DOCUMENT SEGMENT
━━━━━━━━

Professor Maria Kavallaris one of ‘The Knowledge Nation 100’
December 10, 2015
Professor Maria Kavallaris from Children’s Cancer Institute has been recognised as one of ‘The Knowledge Nation 100’ - Australia’s top 100 “visionaries, intellects, founders and game changers” who will help shape the country’s future prosperity.
The Knowledge Society, the Office of the Chief Scientist Professor Ian Chubb AC, and The Australian newspaper hosted a lunch in Sydney today where Prime Minister Malcolm Turnbull addressed the 100 finalists.
The Australian will publish a special Knowledge Nation magazine lift out profiling these influential thinkers and leaders, available in tomorrow’s paper. The magazine will also cover the Australian Government’s Innovation Statement and other aspects of the national innovation agenda.

━━━━━━━━

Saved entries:
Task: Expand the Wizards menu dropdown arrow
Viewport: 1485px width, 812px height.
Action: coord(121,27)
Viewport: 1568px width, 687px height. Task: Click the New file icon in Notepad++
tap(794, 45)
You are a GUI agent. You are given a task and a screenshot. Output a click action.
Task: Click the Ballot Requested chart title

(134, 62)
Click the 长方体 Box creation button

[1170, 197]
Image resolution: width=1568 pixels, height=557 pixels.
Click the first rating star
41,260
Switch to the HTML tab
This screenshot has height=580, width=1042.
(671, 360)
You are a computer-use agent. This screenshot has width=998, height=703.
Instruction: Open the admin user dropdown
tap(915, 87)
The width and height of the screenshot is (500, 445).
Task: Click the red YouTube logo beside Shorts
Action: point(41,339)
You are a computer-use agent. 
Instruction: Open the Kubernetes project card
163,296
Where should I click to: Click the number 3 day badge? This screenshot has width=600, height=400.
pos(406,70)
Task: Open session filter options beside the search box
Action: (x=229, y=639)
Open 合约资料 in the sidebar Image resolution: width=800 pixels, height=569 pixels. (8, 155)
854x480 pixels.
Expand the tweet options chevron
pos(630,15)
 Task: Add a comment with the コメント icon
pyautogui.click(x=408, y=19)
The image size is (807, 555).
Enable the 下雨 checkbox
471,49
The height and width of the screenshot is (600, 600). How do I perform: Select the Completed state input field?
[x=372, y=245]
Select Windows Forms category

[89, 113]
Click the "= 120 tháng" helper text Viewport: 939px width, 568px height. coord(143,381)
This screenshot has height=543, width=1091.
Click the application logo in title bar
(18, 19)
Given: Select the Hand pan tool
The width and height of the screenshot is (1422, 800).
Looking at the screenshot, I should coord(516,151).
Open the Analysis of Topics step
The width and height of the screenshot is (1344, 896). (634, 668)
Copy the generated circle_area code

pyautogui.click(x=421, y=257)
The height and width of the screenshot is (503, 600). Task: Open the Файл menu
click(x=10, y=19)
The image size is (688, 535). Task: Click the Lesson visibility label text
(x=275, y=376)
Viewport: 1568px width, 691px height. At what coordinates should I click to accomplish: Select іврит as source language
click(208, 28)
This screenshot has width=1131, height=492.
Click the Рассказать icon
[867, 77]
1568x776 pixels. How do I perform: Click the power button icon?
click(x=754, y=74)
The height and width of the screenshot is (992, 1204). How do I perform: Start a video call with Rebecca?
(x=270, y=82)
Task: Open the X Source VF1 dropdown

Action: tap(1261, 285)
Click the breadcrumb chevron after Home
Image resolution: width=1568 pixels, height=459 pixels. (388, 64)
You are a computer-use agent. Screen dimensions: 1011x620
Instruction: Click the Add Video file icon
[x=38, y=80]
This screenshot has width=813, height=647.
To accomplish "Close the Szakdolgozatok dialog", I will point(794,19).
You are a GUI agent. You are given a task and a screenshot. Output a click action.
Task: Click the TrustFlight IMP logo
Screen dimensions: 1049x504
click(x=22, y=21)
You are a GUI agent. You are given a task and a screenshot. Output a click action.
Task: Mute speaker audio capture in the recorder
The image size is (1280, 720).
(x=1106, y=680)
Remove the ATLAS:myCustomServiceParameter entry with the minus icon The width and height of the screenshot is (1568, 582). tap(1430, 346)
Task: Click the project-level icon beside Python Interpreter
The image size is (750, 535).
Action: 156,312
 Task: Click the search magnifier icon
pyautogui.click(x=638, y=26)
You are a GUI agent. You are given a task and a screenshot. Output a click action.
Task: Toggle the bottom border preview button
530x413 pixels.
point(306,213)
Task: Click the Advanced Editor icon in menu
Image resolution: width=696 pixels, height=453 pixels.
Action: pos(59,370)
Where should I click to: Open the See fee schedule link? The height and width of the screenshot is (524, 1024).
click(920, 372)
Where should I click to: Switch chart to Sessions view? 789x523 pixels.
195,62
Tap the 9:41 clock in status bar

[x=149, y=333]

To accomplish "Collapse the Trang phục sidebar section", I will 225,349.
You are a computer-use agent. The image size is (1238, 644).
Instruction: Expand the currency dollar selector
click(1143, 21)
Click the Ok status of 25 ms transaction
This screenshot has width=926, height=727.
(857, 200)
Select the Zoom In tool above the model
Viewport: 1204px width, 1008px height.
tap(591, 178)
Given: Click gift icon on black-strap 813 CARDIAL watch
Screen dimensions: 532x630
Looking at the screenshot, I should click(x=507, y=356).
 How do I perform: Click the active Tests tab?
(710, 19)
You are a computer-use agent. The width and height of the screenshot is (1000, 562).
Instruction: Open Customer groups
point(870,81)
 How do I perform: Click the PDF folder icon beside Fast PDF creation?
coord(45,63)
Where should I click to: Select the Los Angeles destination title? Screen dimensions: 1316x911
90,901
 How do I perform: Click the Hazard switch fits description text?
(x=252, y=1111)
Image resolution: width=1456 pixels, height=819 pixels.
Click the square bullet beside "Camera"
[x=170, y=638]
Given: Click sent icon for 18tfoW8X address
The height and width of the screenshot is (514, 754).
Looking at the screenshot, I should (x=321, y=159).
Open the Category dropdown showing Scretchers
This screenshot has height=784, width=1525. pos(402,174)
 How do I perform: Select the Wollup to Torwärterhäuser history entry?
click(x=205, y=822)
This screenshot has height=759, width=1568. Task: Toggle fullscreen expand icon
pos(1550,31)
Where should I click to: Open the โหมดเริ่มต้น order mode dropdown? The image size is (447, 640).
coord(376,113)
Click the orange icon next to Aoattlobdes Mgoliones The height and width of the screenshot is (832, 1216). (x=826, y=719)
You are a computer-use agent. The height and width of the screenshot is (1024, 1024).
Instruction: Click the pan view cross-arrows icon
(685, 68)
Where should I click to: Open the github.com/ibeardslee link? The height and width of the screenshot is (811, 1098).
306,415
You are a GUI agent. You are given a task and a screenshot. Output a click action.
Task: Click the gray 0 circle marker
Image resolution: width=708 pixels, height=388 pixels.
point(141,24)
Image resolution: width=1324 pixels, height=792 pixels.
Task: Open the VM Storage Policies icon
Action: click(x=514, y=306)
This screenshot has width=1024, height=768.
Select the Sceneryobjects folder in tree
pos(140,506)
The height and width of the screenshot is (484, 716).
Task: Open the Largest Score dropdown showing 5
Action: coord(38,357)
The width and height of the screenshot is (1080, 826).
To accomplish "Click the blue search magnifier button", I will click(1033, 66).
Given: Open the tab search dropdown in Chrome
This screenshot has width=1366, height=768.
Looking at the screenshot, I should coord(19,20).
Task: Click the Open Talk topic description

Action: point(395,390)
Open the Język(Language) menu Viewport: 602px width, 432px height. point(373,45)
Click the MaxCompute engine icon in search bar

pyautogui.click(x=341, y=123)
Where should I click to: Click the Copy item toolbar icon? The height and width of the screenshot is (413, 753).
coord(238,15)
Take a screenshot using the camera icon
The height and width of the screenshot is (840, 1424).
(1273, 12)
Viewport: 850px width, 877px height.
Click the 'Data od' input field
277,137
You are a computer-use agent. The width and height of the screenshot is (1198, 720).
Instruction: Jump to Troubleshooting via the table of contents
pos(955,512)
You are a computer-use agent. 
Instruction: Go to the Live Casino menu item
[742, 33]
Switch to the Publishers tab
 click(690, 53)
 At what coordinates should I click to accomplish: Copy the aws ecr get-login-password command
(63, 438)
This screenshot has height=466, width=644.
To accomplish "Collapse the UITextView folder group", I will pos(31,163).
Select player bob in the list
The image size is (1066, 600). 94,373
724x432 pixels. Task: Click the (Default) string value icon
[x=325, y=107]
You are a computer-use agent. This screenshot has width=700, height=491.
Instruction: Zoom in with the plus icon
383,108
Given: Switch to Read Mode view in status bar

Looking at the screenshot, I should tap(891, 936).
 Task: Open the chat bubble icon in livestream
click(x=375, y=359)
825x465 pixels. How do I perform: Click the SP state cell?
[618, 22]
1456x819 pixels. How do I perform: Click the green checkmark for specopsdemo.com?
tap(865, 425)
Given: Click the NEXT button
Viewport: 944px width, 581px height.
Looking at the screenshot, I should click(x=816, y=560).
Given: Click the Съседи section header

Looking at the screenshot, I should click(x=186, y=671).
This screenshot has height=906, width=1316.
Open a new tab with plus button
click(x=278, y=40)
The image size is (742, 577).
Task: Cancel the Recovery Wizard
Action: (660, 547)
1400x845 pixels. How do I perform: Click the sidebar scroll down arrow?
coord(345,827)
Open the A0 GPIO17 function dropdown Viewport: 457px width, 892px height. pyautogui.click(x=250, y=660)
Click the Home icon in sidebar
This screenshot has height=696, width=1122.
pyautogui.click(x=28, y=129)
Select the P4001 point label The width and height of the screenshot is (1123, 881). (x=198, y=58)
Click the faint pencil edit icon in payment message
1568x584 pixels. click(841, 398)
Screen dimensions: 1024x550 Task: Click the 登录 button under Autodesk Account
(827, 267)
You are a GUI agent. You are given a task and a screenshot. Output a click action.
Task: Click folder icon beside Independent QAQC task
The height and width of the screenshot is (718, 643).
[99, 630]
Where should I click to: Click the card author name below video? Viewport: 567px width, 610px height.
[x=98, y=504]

━━━━━━━━

PROBLEM A
From the news item, list the words in the quoted phrase that describes the people named to The Knowledge Nation 100.
PROBLEM B
According to the news item, who addressed the 100 finalists at the Sydney lunch?
PROBLEM C
Return the stretch of the news item from "Professor Maria Kavallaris one" through "the 100 finalists." without any changes.
The saved entries have no connection to the news item.

RESPONSE AREA A
visionaries, intellects, founders, game changers

RESPONSE AREA B
Prime Minister Malcolm Turnbull

RESPONSE AREA C
Professor Maria Kavallaris one of ‘The Knowledge Nation 100’
December 10, 2015
Professor Maria Kavallaris from Children’s Cancer Institute has been recognised as one of ‘The Knowledge Nation 100’ - Australia’s top 100 “visionaries, intellects, founders and game changers” who will help shape the country’s future prosperity.
The Knowledge Society, the Office of the Chief Scientist Professor Ian Chubb AC, and The Australian newspaper hosted a lunch in Sydney today where Prime Minister Malcolm Turnbull addressed the 100 finalists.